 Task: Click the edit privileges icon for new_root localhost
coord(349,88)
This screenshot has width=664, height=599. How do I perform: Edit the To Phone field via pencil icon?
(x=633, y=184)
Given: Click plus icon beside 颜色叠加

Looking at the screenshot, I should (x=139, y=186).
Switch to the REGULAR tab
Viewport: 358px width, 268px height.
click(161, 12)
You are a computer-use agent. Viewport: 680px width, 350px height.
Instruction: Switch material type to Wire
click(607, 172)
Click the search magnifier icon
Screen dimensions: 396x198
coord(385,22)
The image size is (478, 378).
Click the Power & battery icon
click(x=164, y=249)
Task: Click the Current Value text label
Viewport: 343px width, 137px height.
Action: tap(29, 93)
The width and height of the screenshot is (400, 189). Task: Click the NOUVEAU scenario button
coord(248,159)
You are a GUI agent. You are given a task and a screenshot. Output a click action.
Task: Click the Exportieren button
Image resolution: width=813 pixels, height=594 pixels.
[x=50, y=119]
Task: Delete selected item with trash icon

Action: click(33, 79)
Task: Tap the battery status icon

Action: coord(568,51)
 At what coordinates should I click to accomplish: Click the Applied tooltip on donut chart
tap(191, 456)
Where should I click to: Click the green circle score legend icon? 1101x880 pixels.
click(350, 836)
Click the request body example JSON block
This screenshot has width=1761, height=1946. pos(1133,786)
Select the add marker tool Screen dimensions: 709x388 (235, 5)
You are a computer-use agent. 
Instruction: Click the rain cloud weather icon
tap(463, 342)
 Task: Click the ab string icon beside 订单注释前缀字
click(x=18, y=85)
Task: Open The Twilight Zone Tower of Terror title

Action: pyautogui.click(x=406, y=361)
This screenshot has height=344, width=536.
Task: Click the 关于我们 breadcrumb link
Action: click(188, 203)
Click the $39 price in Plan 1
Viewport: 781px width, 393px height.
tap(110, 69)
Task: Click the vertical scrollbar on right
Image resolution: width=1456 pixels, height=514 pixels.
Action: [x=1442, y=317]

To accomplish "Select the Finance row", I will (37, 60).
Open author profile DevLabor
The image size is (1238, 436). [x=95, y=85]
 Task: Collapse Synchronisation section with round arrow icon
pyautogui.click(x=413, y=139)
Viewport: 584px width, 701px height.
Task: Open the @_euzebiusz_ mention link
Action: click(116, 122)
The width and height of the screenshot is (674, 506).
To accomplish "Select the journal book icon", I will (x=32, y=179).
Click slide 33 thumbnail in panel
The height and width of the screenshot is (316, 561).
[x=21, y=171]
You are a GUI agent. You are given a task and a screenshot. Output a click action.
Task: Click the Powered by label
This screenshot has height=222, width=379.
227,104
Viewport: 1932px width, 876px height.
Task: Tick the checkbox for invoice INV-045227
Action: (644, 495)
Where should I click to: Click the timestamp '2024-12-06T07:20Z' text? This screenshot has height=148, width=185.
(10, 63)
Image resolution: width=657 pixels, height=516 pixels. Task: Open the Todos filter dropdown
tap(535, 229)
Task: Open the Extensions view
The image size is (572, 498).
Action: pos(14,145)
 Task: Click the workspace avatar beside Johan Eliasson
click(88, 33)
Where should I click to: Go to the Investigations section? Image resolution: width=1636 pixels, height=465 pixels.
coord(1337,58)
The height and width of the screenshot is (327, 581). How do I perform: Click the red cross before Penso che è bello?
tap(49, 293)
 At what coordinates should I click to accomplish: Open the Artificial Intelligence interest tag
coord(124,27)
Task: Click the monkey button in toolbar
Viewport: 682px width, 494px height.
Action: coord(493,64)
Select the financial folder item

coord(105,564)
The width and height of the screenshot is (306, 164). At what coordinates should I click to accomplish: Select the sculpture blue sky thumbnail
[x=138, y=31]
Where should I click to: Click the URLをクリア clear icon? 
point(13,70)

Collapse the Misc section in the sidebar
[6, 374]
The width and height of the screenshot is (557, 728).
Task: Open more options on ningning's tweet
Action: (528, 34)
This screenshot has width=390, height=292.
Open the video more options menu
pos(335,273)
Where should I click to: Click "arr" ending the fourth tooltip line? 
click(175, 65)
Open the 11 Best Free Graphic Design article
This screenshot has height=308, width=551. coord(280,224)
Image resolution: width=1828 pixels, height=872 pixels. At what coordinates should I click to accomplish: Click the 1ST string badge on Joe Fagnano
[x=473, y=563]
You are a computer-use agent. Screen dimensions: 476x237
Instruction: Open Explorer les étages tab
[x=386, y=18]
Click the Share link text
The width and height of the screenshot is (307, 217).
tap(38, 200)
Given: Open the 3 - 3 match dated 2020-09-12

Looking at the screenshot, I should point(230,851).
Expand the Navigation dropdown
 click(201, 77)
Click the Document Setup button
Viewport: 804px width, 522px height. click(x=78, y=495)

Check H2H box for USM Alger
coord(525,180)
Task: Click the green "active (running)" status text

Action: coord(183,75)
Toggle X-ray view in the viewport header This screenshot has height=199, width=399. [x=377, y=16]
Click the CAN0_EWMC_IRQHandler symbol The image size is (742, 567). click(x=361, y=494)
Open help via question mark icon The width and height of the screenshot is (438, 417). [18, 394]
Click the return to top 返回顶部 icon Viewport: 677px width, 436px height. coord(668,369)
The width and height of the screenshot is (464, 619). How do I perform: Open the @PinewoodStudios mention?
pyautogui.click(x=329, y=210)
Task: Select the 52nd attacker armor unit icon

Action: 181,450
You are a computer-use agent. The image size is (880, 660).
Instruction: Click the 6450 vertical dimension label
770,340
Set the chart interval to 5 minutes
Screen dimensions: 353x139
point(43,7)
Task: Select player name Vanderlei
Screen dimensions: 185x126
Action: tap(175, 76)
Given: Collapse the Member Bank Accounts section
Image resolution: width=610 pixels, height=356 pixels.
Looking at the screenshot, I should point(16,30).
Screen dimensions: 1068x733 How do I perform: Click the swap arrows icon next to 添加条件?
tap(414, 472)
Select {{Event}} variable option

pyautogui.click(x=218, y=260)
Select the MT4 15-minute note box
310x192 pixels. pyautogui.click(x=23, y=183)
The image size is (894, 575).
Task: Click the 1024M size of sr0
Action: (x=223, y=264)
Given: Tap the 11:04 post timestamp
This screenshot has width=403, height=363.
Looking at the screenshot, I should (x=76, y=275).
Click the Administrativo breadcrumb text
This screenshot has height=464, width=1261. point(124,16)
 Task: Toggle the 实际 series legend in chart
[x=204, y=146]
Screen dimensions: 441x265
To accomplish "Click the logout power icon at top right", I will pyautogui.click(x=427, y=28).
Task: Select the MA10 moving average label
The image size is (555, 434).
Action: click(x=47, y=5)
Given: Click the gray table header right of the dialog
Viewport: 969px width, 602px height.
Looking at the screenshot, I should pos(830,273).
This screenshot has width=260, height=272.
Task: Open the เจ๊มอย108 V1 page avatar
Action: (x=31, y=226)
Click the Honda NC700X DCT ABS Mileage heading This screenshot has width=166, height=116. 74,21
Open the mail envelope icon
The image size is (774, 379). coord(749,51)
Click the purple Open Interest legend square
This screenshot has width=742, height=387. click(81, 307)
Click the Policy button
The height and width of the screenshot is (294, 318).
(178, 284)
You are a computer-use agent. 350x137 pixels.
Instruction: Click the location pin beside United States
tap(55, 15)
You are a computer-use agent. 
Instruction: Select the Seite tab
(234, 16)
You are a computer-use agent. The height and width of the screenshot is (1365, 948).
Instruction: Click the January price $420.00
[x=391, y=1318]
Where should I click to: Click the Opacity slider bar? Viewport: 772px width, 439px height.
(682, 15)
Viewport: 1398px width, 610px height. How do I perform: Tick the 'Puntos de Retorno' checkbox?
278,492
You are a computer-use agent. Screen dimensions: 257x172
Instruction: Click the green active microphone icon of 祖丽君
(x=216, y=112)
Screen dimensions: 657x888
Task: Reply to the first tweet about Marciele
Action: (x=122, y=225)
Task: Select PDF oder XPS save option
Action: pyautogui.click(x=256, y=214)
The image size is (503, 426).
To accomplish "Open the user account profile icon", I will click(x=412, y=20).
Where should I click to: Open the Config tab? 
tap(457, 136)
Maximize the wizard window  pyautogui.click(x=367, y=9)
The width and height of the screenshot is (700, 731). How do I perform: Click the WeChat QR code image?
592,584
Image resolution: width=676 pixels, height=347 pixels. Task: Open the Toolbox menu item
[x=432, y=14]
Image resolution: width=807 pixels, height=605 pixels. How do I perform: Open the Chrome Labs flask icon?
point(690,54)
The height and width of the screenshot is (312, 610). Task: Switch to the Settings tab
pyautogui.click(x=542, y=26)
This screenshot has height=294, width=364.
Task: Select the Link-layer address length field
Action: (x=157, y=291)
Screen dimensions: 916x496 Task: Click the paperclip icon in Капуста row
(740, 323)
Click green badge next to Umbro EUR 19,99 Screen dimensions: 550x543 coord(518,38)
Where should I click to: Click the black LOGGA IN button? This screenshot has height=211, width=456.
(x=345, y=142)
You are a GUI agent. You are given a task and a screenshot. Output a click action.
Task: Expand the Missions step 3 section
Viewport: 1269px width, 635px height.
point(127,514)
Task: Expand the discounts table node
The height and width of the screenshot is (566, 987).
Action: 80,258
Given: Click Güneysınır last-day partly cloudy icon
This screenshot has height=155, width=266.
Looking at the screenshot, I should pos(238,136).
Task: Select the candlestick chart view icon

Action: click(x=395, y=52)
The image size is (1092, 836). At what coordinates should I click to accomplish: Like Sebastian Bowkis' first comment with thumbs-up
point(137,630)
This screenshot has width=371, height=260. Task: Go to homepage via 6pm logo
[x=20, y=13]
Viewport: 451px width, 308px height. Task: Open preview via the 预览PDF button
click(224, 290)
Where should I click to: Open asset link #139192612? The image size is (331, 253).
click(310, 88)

━━━━━━━━━━━━━━━━━━━━

■ **Exercise directions**:
Consider the string "header". State how many lines of the data contain it, giving the number alone.

■ **Exercise result**:
2